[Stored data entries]
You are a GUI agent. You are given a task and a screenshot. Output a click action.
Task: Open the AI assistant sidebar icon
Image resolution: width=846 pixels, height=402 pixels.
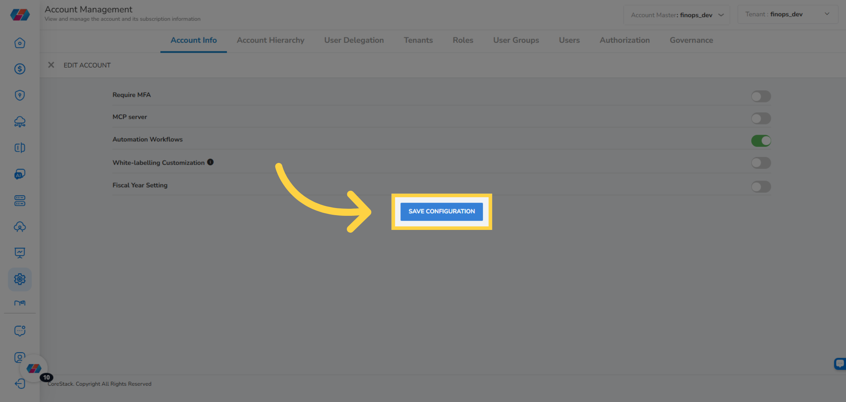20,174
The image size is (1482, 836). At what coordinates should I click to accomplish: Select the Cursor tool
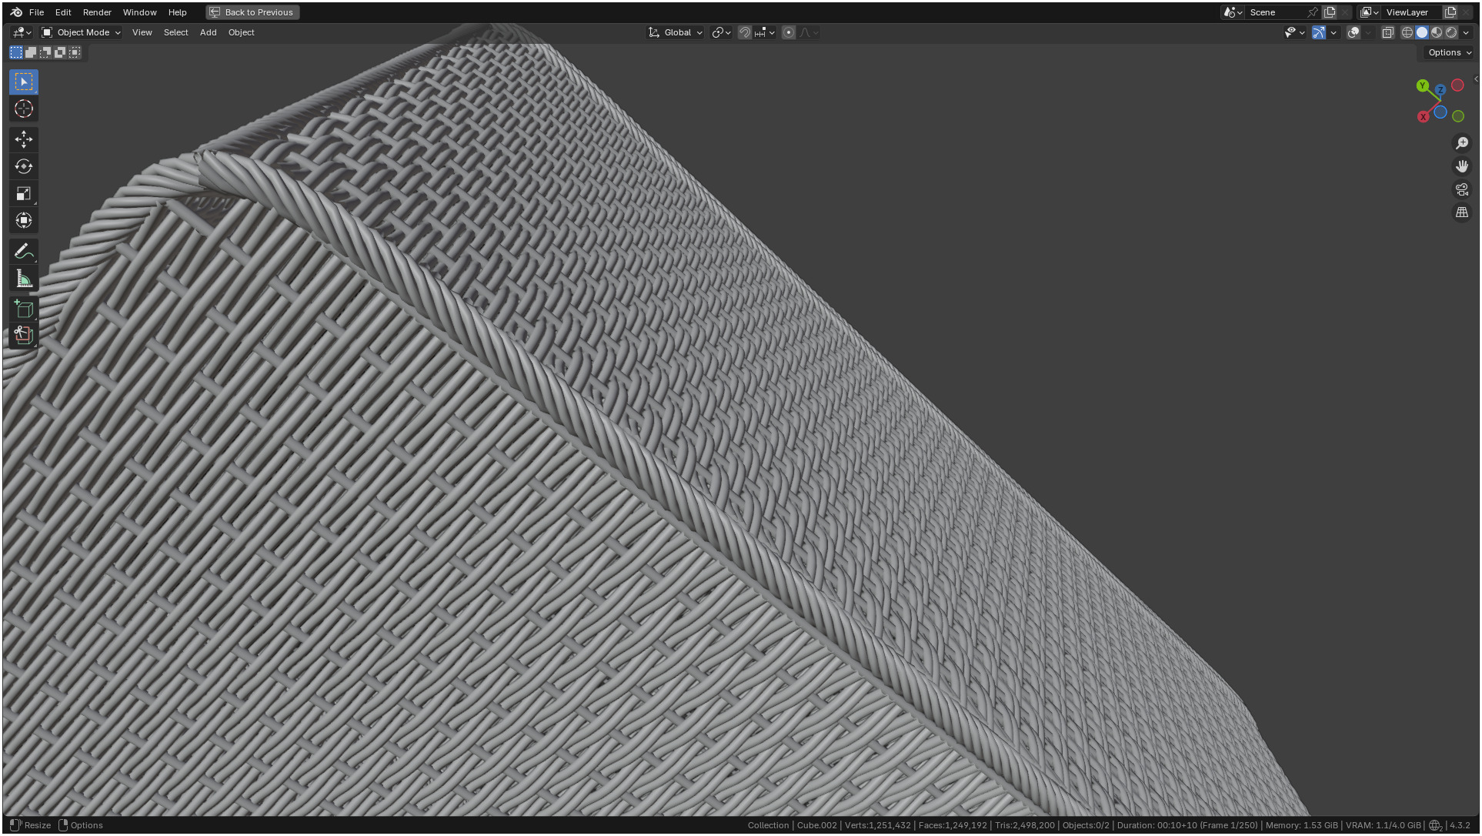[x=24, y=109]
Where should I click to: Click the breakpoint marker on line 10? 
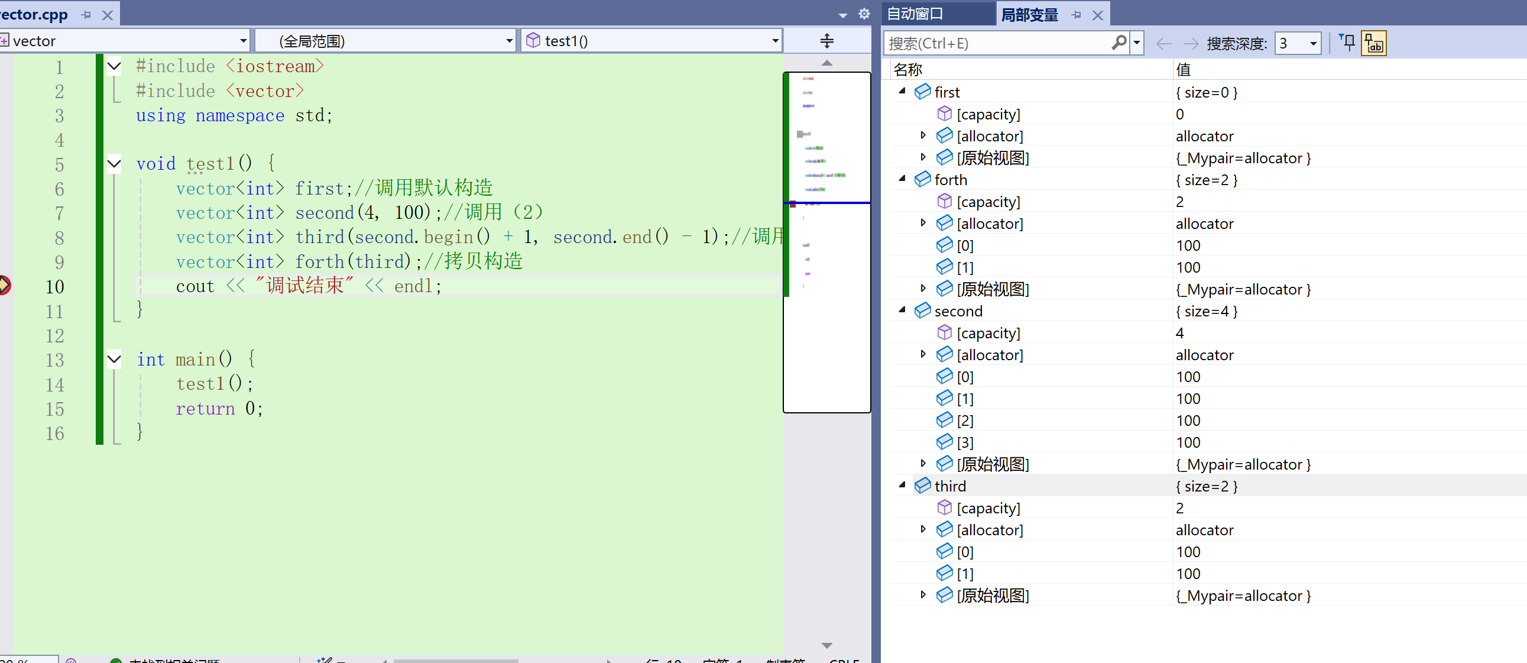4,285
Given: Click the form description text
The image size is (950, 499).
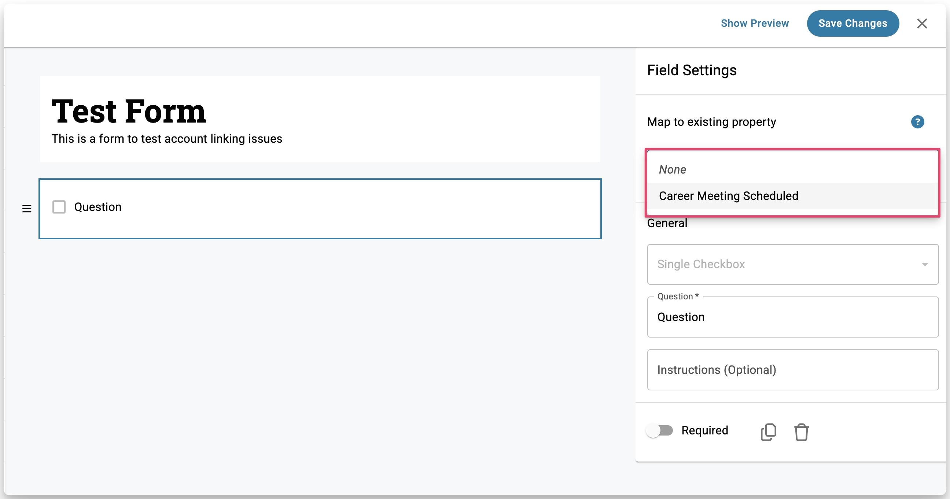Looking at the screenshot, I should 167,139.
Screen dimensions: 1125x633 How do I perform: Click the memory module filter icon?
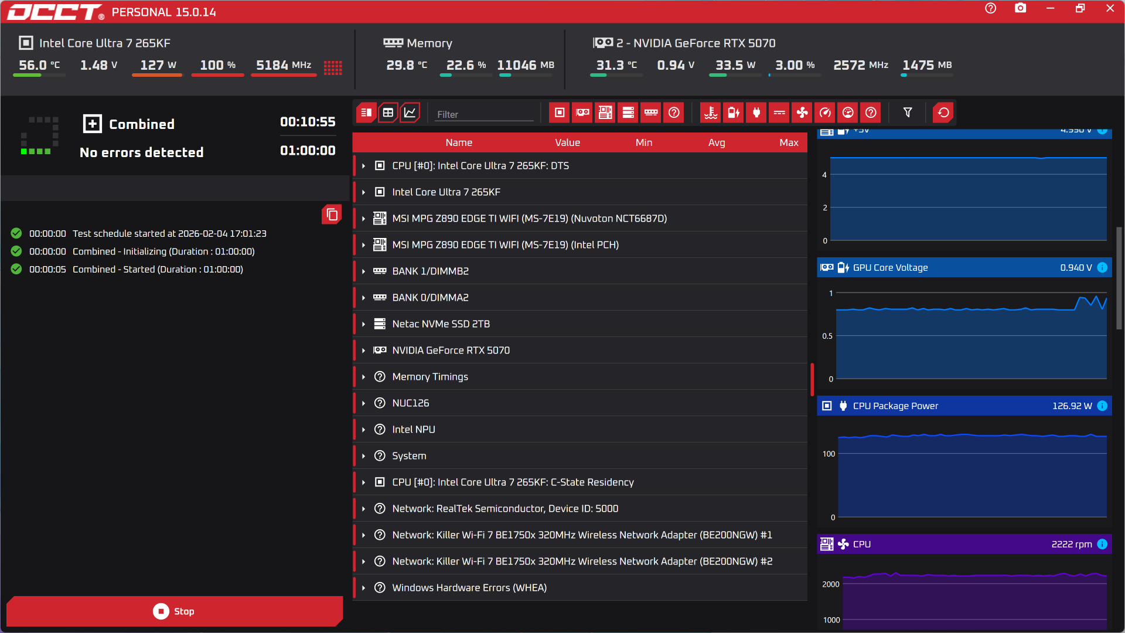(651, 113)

#### [EXERCISE OBJECTIVE]
Copy exactly the lines that run from the line containing "Task: Open the AI assistant sidebar icon" to the end of the data above, keeping both end lines and leaving out all pictures.

#### [RESPONSE]
Task: Open the AI assistant sidebar icon
Image resolution: width=846 pixels, height=402 pixels.
20,174
The image size is (1482, 836). At what coordinates should I click to accomplish: Select the Cursor tool
[x=24, y=109]
Where should I click to: Click the breakpoint marker on line 10? 
4,285
Given: Click the form description text
The image size is (950, 499).
Looking at the screenshot, I should 167,139.
Screen dimensions: 1125x633 How do I perform: Click the memory module filter icon?
(651, 113)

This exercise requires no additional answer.